Buku “Sejarah Film 1900 – 1950, Bikin Film di Jawa ” karya Misbach Yusa Biran adalah literatur tentang sejarah film di Indonesia. Sebagai sebuah historiografi tentang film, karya ini istimewa. Bukan saja mengungkapkan banyak hal dari lika-liku dunia film yang belum pernah diulas orang, melainkan lebih jauh juga merupakan dokumentasi terkomplit yang pernah ditulis. Selain kaya ilustrasi, di mana banyak foto artis-artis lama, poster-poster film lama, potongan adegan film, iklan, gambar promosi luar (outdoor), buku ini juga dilampiri apendiks tentang data produksi film lokal dari tahun ke tahun (1926 – 1949), daftar bioskop, dan beberapa surat korespondensi para personel film di Hindia Belanda.

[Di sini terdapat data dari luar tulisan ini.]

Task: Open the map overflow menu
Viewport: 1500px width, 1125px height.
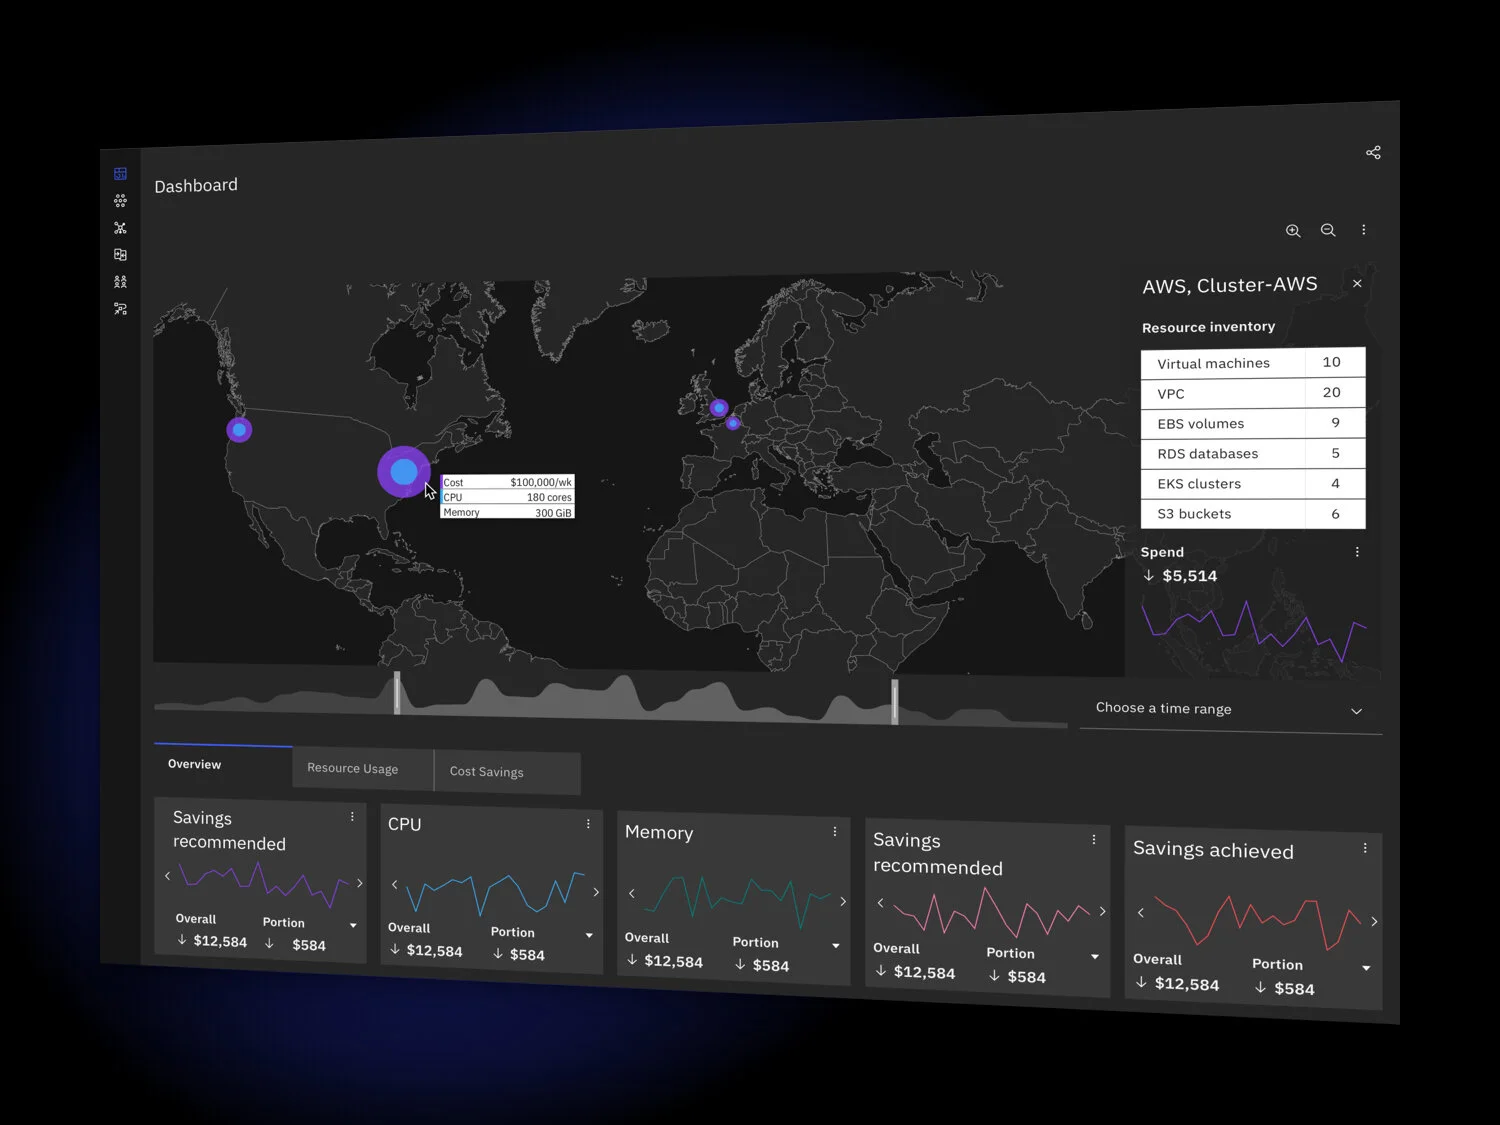Action: pos(1363,230)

Awalnya gambar-gambar hidup yang hadir di bioskop mengambil bentuk film dokumenter atau non-cerita. Fokus jenis ini umumnya berkisar tentang keindahan alam tropis, binatang liar, adat istiadat pribumi, misteri dunia Timur, dan sebagainya. Akan tetapi, pengertian film dokumenter ini jangan dibayangkan seperti kita pahami kini, yakni memotret realitas secara kreatif dengan maksud menunjukkan makna atau pengertian di balik yang nampak. Apa yang dibikin di negeri ini sejak tahun 1911-an ialah sekadar merekam yang nampak di permukaan. Film Pasar Gambir, misal, hanya sekadar mempertontonkan keramaian pasar tanpa memberikan kerangka ‘baca’ atau substansi ‘isi’ terhadap potret realitas itu.
Pada Mulanya Bisnis Film
Mulanya hanya orang Belanda yang melakukan bisnis film. Orang Tionghoa menyewakan gedung. Namun ketika bisnis bioskop sudah menjadi bisnis ‘basah’, orang Tionghoa mulai terjun. Bahkan sejak tahun 1925, mayoritas pengusaha bioskop berada di tangan etnis Tionghoa. Belakangan orang Belanda nampaknya justru kurang menaruh minat pada ceruk industri perfilman, meski impor film dari Hollywood pada kisaran tahun-tahun tersebut ditaksir mencapai 100 film pertahun.
Melihat majunya perkembangan industri perfilman, pada 1923 Pemerintah Belanda membentuk Badan Sensor Film. Pada mulanya badan sensor ini beroperasi di semua kota besar, seperti di Batavia, Medan, Surabaya dan Semarang. Tapi, sejak 1926 lembaga ini berada di Batavia dengan nama Film Commissie. Selain itu, muncul Ordonansi baru pada 1926 yang memberi beban pajak tinggi bagi film import sehingga mengurangi pasokan film bagi bioskop kelas bawah.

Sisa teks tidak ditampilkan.